The Police had been called to attend a trespass at a workshop shed which had been declared unsafe due to an electrical hazard. The trespassers included two children who had been instructed by their father to ignore the hazard and carry out work for him in loading goods onto a truck.
The incident arose following a declaration by Western Power that a steel shed was unsafe because of the proximity of high voltage electrical supply lines running above the shed, which had been constructed without building approval. Western Power served a notice on the owner of the property to remedy the hazard and to enclose the shed in a safety barrier until the remedial work was completed.
According to the property owner, a third party who had goods stored in the shed from a prior tenancy ignored the electrical hazard and entered the shed without permission to remove his goods. The trespasser enlisted the help of two of his children who were on holiday from school at the time to do the work.
They took down the hazard barrier which had been erected to prevent access the shed, and they used a truck fitted with a self-loading crane to carry the goods. This introduced an additional hazard into the workplace with the risk that the steel crane jib might contact the wires.
When the uninvited workers ignored the landowners instructions to move clear of the danger area on which they were trespassing, a call was made for Police assistance.
After investigating the situation and consulting with their Command by telephone from the location for more than an hour and a half, attending Police explained to the landowner that they did not have power to remove the children or the other trespassers from the hazard area, but they had been able to persuade the parent to stop work for the time being. During this time the children had continued to work within the declared hazard zone, the overhead lines had remained energized, and the Police had made no attempt to direct any of the trespassers away from the hazard as a precaution.
Following the incident the landowner approached Police Southern District Command and then the Police Minister to confirm whether the attending officers report was correct, that they lacked statutory power to rescue children from a potentially lethal hazard in such circumstances. The Minister expressed his satisfaction at the Police response to the incident, and ignored questions about the complaint by the front line Officers about a lack of statutory power.

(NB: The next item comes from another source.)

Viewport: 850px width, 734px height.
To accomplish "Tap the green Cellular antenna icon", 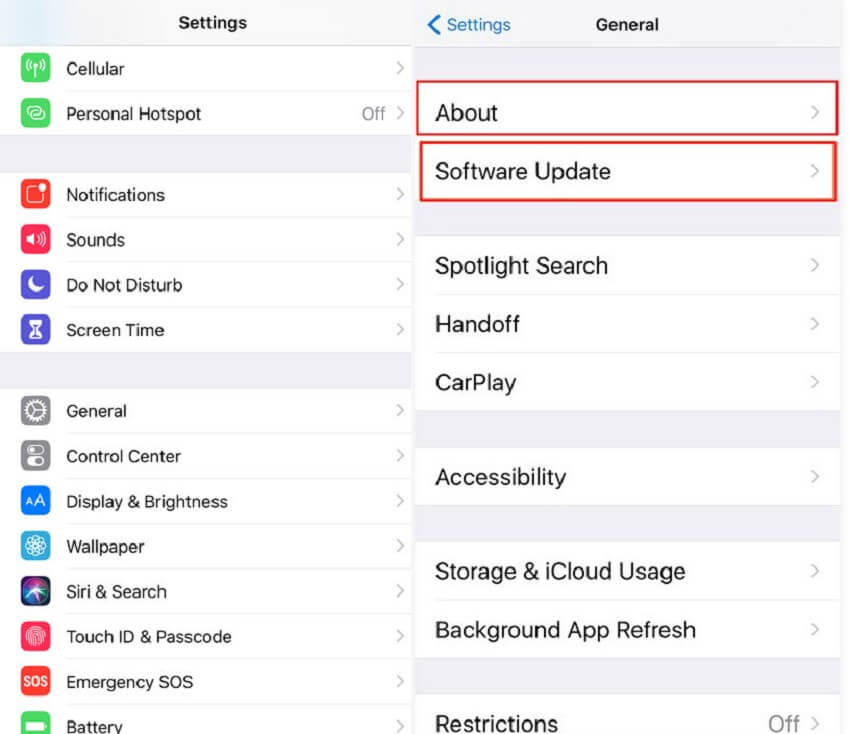I will pos(35,69).
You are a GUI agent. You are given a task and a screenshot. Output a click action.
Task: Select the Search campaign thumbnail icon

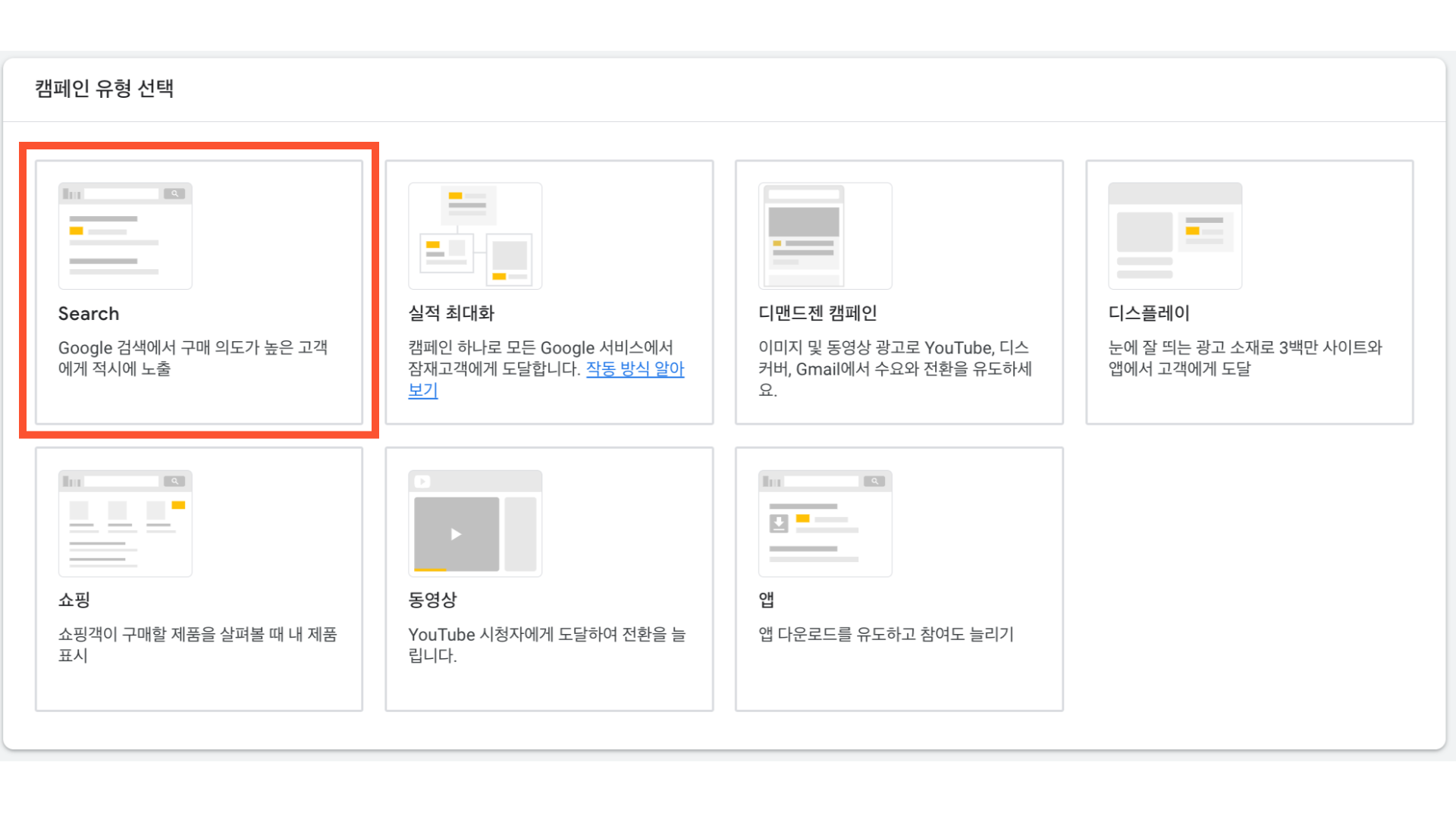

After the landowner’s approach to the Minister, Southern District Command labelled his concerns about child welfare issues as “vexatious” “self-serving” and “abhorent”. The landowner is the proprietor of the farm as Executor of a deceased Estate, and the trespasser had earlier lodged a writ against the Estate for an equitable interest in certain land, including the shed and an adjacent house. The Executor is not a beneficiary under the Will and does not stand to benefit from the Estate.

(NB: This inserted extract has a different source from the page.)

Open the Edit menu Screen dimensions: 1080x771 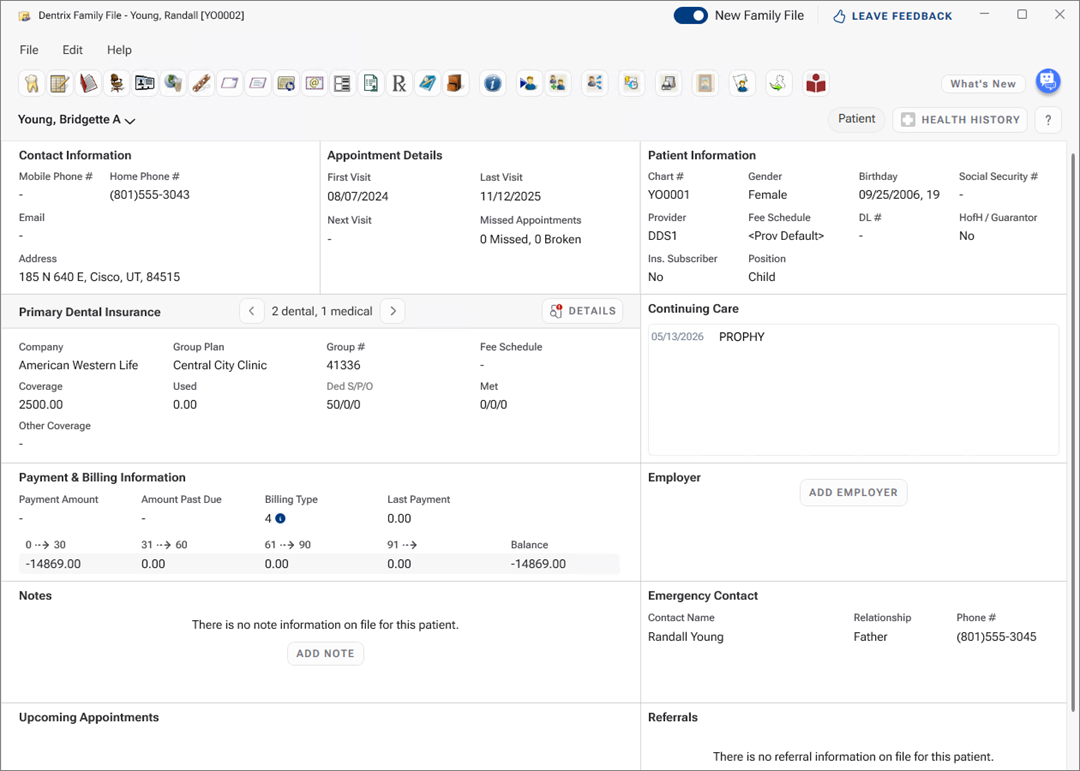pos(72,50)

In the light of the Police Minister’s terse response several questions remain to be answered. If Police do not have power to bring children to safety in these circumstances, why have legislators failed to address the deficit? In the landowners view, the incident was a sentinel event in regard to child protection which deserves the careful attention of legislators before other children are left at risk in similar circumstances.
The incident also raises questions about Police policy in relation to risk assessment. In this instance it appears that they were not satisfied with Western Power’s expert risk assessment of the hazard as potentially lethal, and downgraded the risk to suit their own operational assessment. This resulted in the immediate safety interests of the trespassers being ignored. The discrepancy between the Western Power assessment of the hazard as potentially lethal and the Police assessment that the shed was a safe environment in which to work also remains unexplained.

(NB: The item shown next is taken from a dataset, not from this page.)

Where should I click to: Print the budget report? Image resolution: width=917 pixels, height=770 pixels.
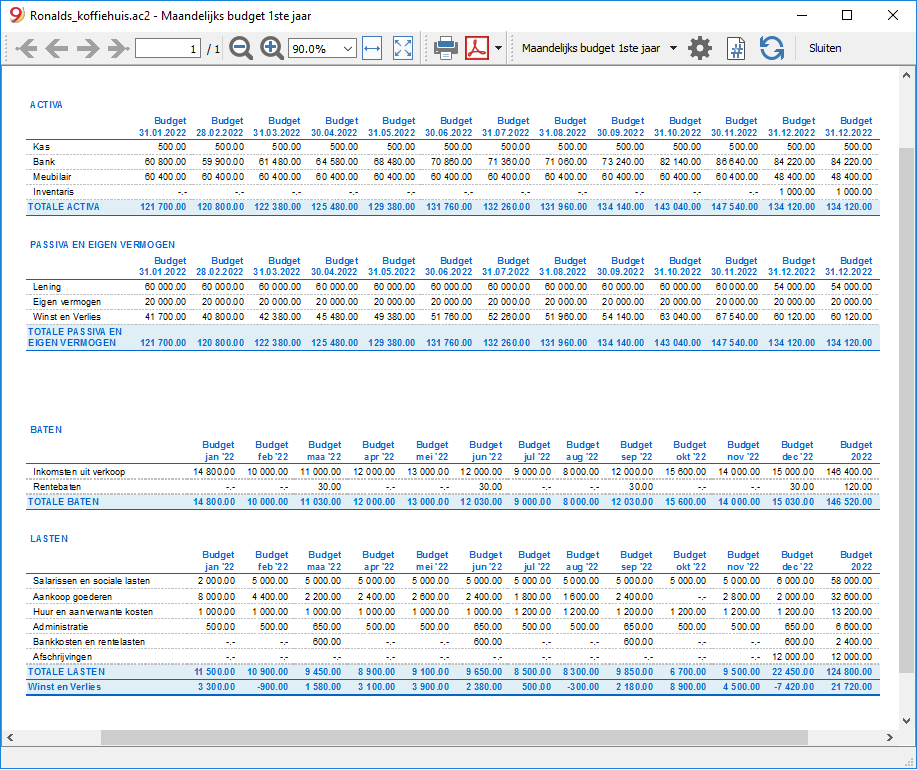coord(446,49)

Later on the same day, Detectives from Busselton attended the farm and advised the landowner he was under investigation for the “misuse of Police resources”, as a result of his request for Police assistance regarding the trespassers. Police had attended the same property some months earlier following a trespass by a squatter who had entered a vacant dwelling on the farm and had refused to leave.
Under work safety legislation failure on the part of a proprietor to prevent access to a hazardous workplace can attract a fine of $25000 on the first offence.